§ TASK REQUIREMENTS: If an entry holds a picture, leave that picture out. Give everything else again exactly.

§ SUPPLIED RECORDS:
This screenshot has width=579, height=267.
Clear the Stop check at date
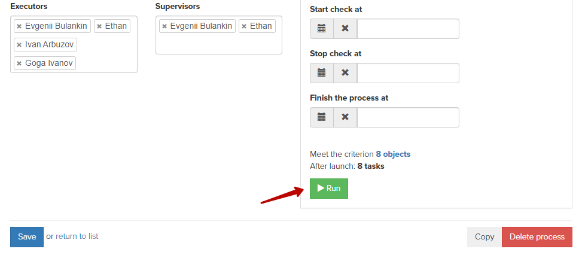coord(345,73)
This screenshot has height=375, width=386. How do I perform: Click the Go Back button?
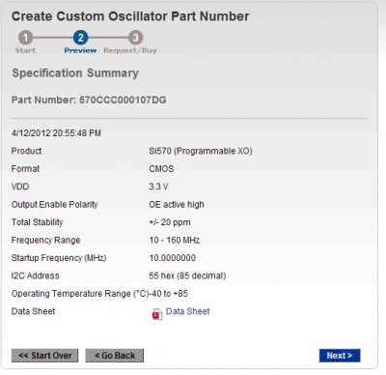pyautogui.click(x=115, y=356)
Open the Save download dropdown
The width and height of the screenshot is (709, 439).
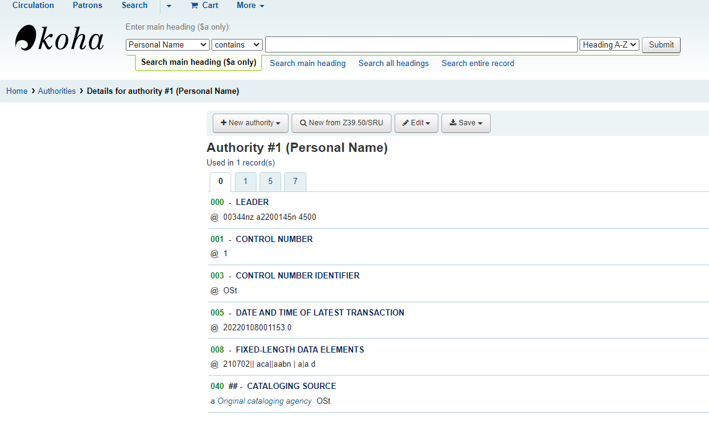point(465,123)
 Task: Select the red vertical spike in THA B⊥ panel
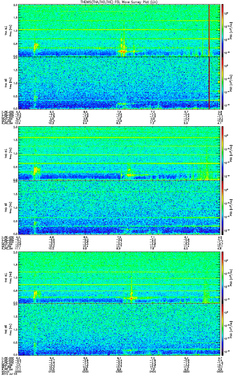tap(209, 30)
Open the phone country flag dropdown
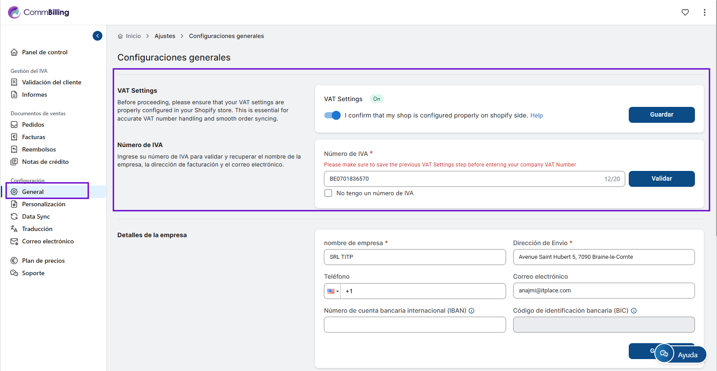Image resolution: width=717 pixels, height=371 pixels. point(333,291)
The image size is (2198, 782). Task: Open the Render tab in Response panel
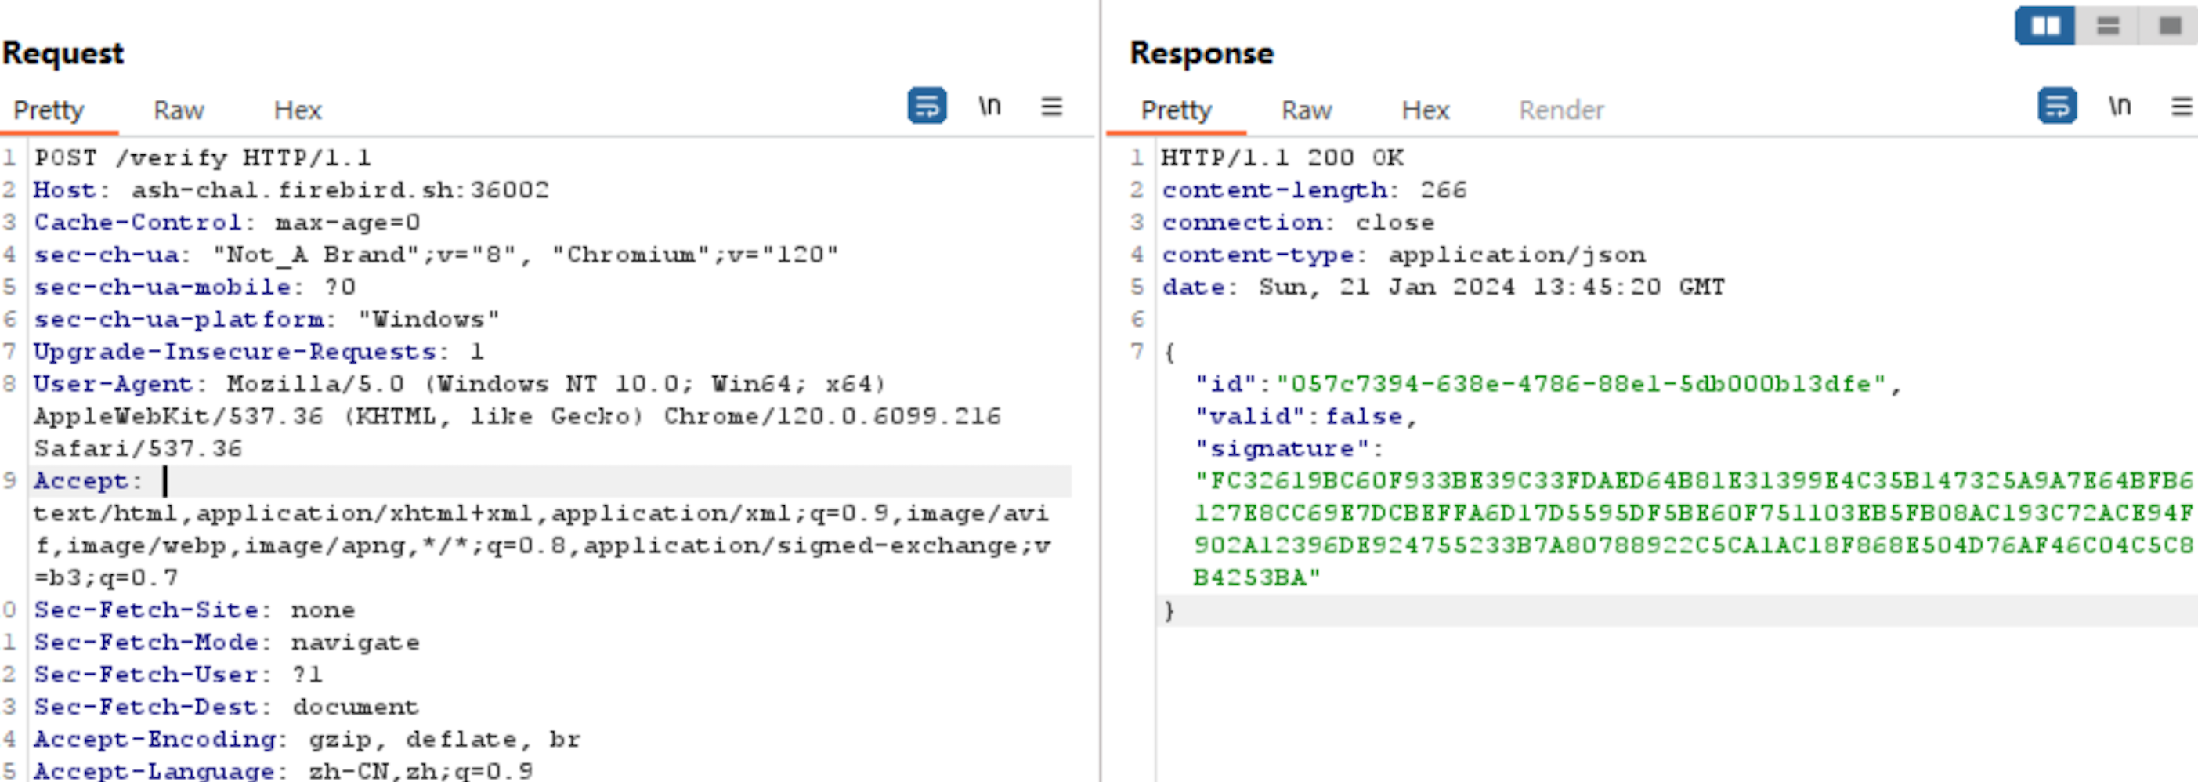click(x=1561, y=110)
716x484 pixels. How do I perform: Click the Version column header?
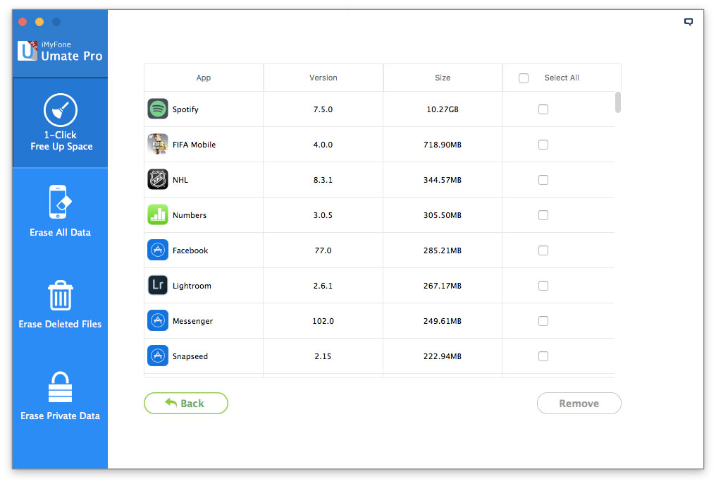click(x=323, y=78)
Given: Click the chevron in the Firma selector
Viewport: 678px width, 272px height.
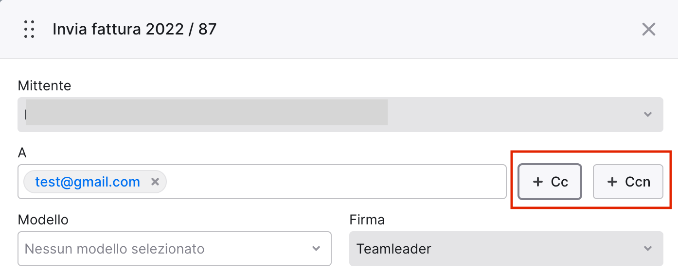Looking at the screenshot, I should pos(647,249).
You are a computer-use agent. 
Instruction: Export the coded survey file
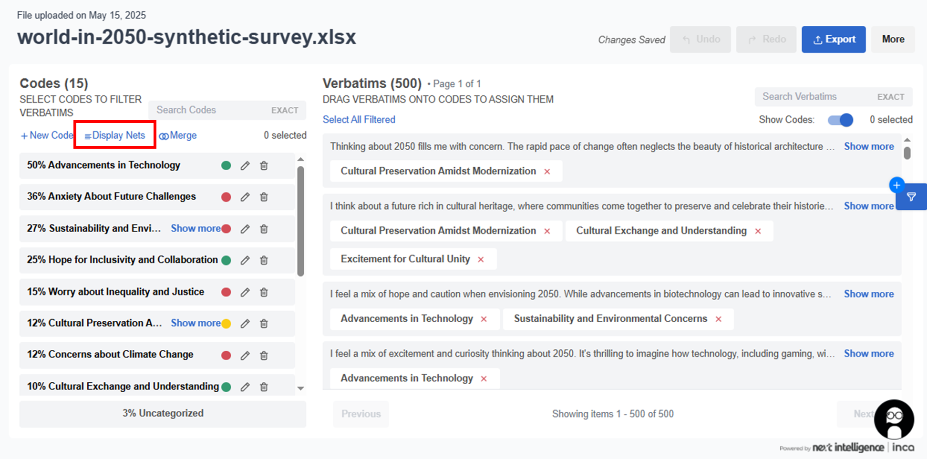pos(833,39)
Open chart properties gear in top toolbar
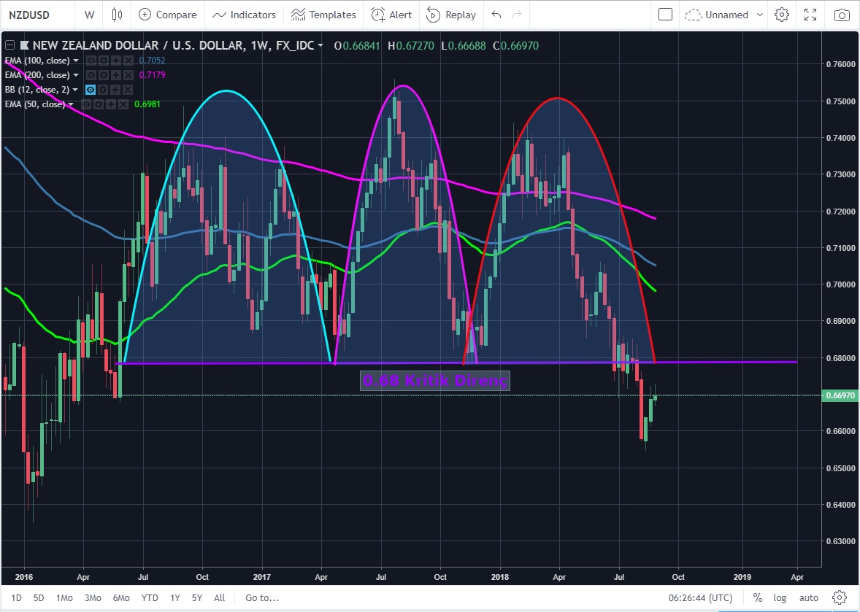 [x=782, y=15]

§ RESULT OF THE EXERCISE:
This screenshot has width=579, height=267.
Clear the Stop check at date
coord(345,73)
This screenshot has height=375, width=386. How do I perform: Click the Go Back button?
pyautogui.click(x=115, y=356)
Open the Save download dropdown
The width and height of the screenshot is (709, 439).
point(465,123)
 Task: Select the red vertical spike in THA B⊥ panel
tap(209, 30)
Open the phone country flag dropdown
Image resolution: width=717 pixels, height=371 pixels. point(333,291)
The image size is (2198, 782). Task: Open the Render tab in Response panel
click(x=1561, y=110)
716x484 pixels. How do I perform: Click the Version column header?
click(x=323, y=78)
Given: Click the chevron in the Firma selector
Viewport: 678px width, 272px height.
Looking at the screenshot, I should pos(647,249).
You are a computer-use agent. 
Instruction: Export the coded survey file
pos(833,39)
Open chart properties gear in top toolbar
 [x=782, y=15]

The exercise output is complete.